La question sociale souffre de l’absence de dialogue institutionnalisé entre patronat et
syndicats, que d’ailleurs ceux-ci ne souhaitent pas.
3.3 La montée des tensions internationales
La montée des tensions internationales accapare, dès 1910, les gouvernements qui se
succèdent à un moment où le régime républicain n’est plus menacé. Les crises balkaniques
(voir leçon 9) et les heurts entre la France et l’Allemagne notamment à propos du Maroc
suscitent un climat de paix armée. Tandis que les ligues d’extrême droite appellent à une
guerre de revanche contre l’Allemagne pour récupérer l’Alsace-Lorraine, la majorité des
Français se reconnaît dans un patriotisme défensif. L’allongement du service militaire qui
passe de 2 à 3 ans est finalement voté pour répondre à une mesure analogue prise en
Allemagne. Raymond Poincaré, élu président de la République en 1913, réunit autour de lui
une large majorité qui va de la droite traditionnelle à une partie des radicaux.

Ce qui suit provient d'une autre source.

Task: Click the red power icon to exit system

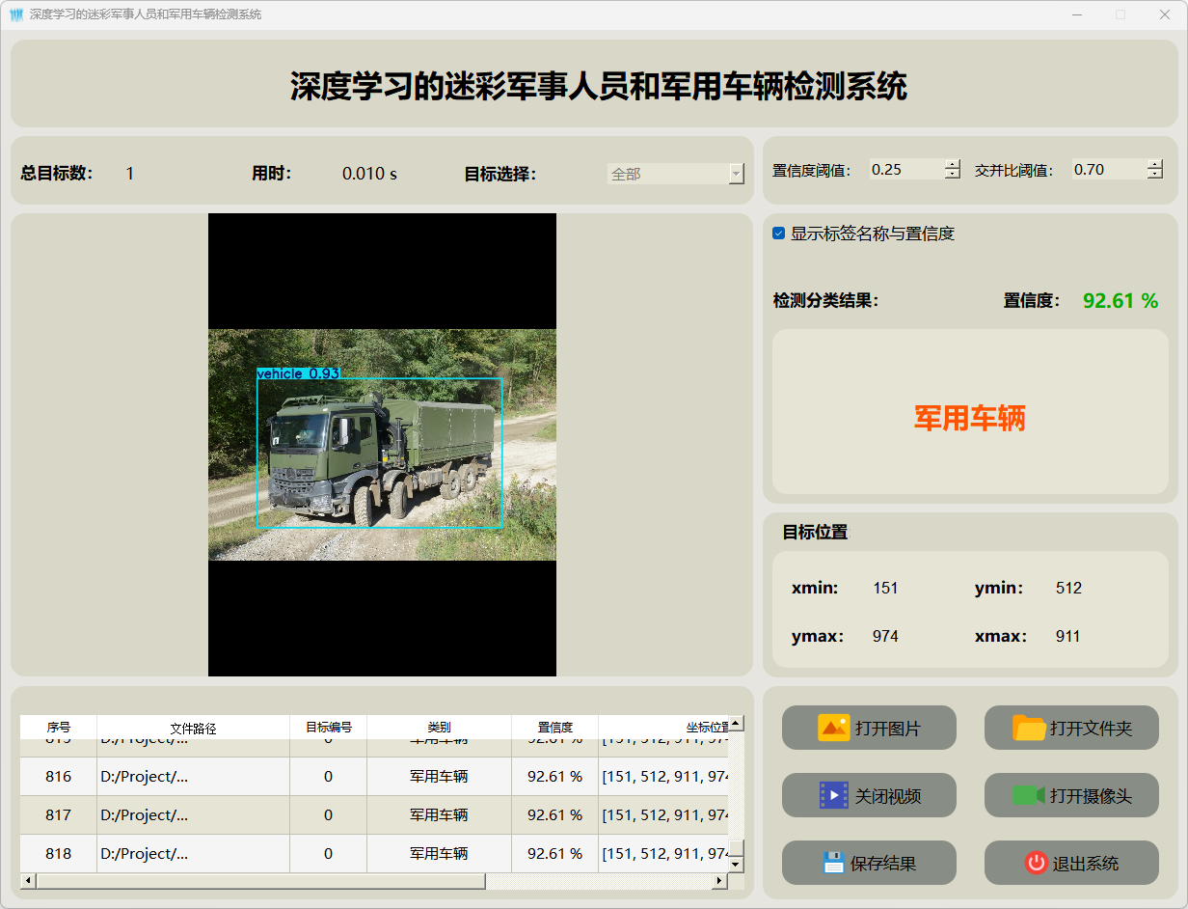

Quand
l’Allemagne déclare la guerre à la France le 3 août 1914, les Français entrent en guerre
résignés mais résolus. Jaurès, porte-parole du pacifisme, assassiné par un fanatique, Raoul
Villain, le 31 août, n’a pas convaincu les socialistes de s’opposer à la guerre. La IIIe
République surmontera l’épreuve terrible de la Grande Guerre.
Conclusion :
C’est finalement la IIIe République dont la naissance a été provoquée par une défaite
extérieure et qui s’installe dans l’ambiguïté avant que ne soient votées les lois
constitutionnelles de 1875 - qui voit progressivement l’adhésion de tous les Français à cette
organisation des pouvoirs publics. Constamment attaquée sur sa droite et sur sa gauche, elle
résiste cependant à trois grandes crises qui manquent de la faire sombrer. Mais elle a alors une
base sociale suffisamment large pour perdurer... jusqu’à nos jours.